What you need to do:
Format the data below as a Markdown table with the columns Row and Line: number each line and put its text in the second column. Skip blank lines and leave out the pictures.

========================================================================

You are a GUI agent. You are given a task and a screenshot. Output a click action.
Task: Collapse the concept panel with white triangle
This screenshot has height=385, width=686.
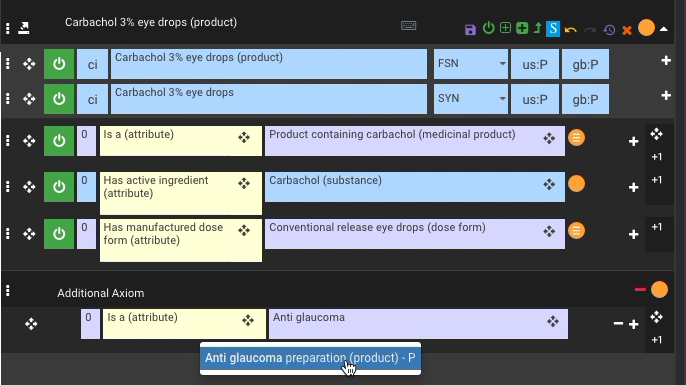[664, 29]
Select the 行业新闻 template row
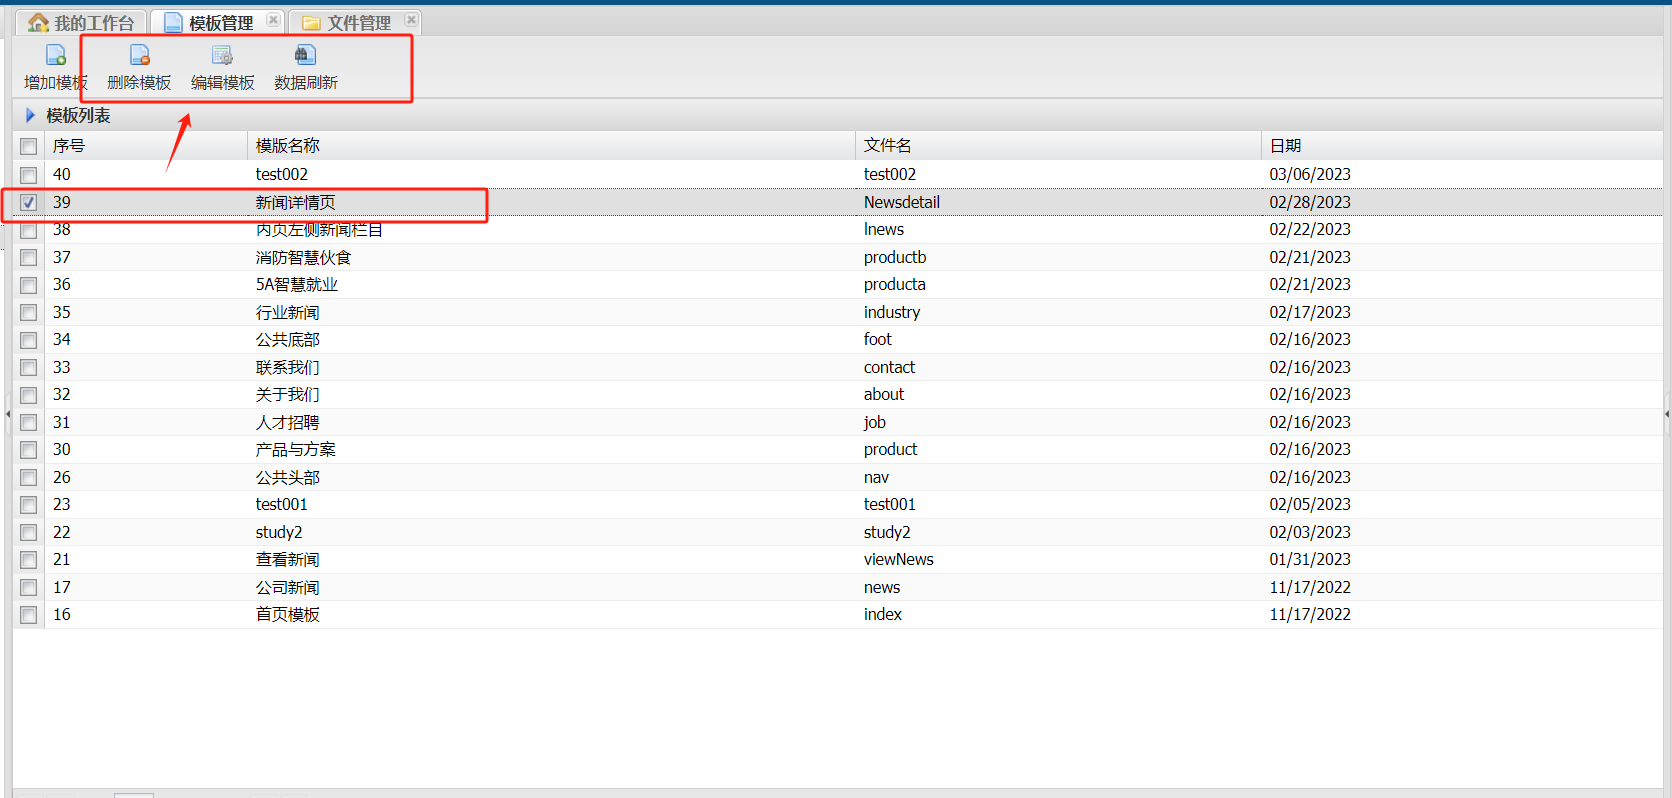The width and height of the screenshot is (1672, 798). click(287, 313)

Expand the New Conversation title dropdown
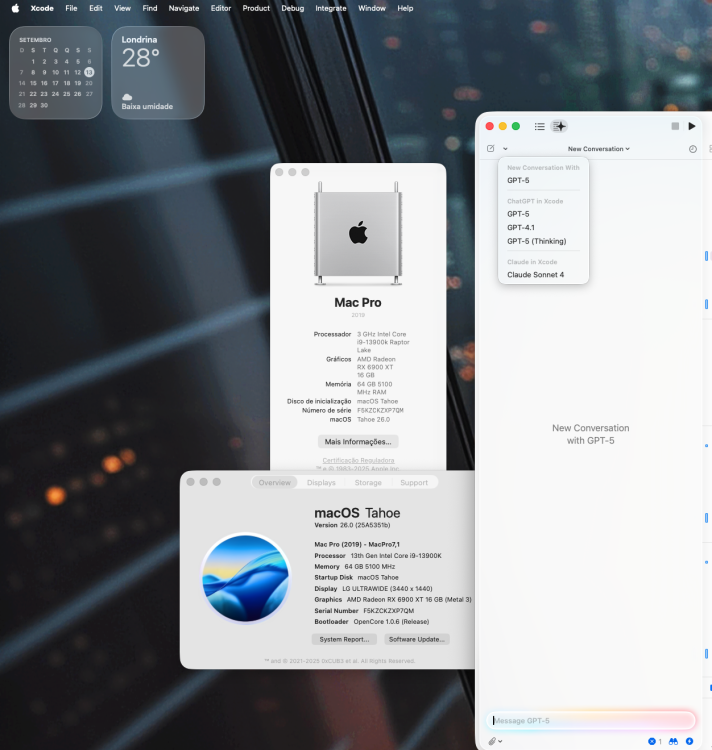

========================================================================

Written answer:
| Row | Line |
|---|---|
| 1 | You are a GUI agent. You are given a task and a screenshot. Output a click action. |
| 2 | Task: Collapse the concept panel with white triangle |
| 3 | This screenshot has height=385, width=686. |
| 4 | [664, 29] |
| 5 | Select the 行业新闻 template row |
| 6 | The width and height of the screenshot is (1672, 798). click(287, 313) |
| 7 | Expand the New Conversation title dropdown |